Reputation: 22440
I've written a script in python using scrapy
to parse some information from a webpage. The data available in that webpage traverse through pagination. If I go for using response.follow()
then I can get it done. However, I would like to follow the logic I implemented in requests
with BeautifulSoup
within scrapy
but can't find any idea.
Using requests
along with BeautifulSoup
I could come up with this which is doing just fine:
import requests
from bs4 import BeautifulSoup
page = 0
URL = 'http://esencjablog.pl/page/{}/'
while True:
page+=1
res = requests.get(URL.format(page))
soup = BeautifulSoup(res.text,'lxml')
items = soup.select('.post_more a.qbutton')
if len(items)<=1:break
for a in items:
print(a.get("href"))
I would like to do the same using scrapy
following the logic I applied above but every time I try to perform it, I end up doing something like below:
class PaginationTestSpider(scrapy.Spider):
name = 'pagination'
start_urls = ['http://esencjablog.pl/page/{}/'.format(page) for page in range(1,63)] #I used 63 here because the highest page number is 62
def parse(self, response):
for link in response.css('.post_more a.qbutton'):
yield{"link":link.css('::attr(href)').extract_first()}
Once again: my question is If I wish to do the way in scrapy
what I already tried with requests
and BeautifulSoup
when the last page number is unknown then how would the structure be?
Upvotes: 0
Views: 785
Reputation: 146510
In that case you can't take advantage of parallel downloads, but since you want to simulate the same thing in Scrapy this can be achieved in different ways
Approach 1 - Yield page using page numbers
class PaginationTestSpider(scrapy.Spider):
name = 'pagination'
# Start with page #1
start_urls = ['http://esencjablog.pl/page/1/']

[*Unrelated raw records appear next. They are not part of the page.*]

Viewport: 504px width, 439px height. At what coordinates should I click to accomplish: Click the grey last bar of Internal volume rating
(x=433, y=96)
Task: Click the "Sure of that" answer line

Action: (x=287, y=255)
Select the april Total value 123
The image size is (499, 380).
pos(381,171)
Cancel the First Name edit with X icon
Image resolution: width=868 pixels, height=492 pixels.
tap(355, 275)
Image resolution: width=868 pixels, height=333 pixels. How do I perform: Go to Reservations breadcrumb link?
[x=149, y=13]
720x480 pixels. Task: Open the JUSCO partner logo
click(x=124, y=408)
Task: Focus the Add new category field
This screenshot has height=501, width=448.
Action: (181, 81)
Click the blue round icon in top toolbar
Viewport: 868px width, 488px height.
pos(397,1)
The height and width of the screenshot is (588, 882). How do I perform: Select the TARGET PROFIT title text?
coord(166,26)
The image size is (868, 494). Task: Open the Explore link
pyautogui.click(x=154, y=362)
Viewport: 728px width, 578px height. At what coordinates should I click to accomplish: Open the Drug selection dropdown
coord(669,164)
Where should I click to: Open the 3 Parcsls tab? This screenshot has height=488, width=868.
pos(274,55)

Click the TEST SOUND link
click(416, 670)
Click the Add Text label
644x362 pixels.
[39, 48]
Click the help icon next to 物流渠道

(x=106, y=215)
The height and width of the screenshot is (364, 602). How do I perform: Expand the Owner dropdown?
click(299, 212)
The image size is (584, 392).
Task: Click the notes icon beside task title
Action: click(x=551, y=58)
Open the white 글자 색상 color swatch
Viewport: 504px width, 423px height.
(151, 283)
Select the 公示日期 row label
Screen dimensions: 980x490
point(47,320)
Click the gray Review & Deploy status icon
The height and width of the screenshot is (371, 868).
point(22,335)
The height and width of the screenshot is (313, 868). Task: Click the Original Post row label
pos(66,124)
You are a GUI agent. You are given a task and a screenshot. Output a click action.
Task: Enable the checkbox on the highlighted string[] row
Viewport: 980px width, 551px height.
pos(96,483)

def parse(self, response):
# we commnicate the page numbers using request meta
# this is not mandatory as we can extract the same data from
# the response.url also. But I prefer using meta here
page_no = response.meta.get('page', 1) + 1
items = response.css('.post_more a.qbutton')
for link in items:
yield{"link":link.css('::attr(href)').extract_first()}
if items:
# if items were found we move to the next page
yield Request("http://esencjablog.pl/page/{}".format(page_no), meta={"page": page_no}, callback=self.parse)
The ideal way would usually be that if you can find the last page count from the first request then you will extract that number and fire all the request in one in first parse
call. But that would only work if it is possible to know the last page number
Approach 2 - Yield next page using object
class PaginationTestSpider(scrapy.Spider):
name = 'pagination'
# Start with page #1
start_urls = ['http://esencjablog.pl/page/1/']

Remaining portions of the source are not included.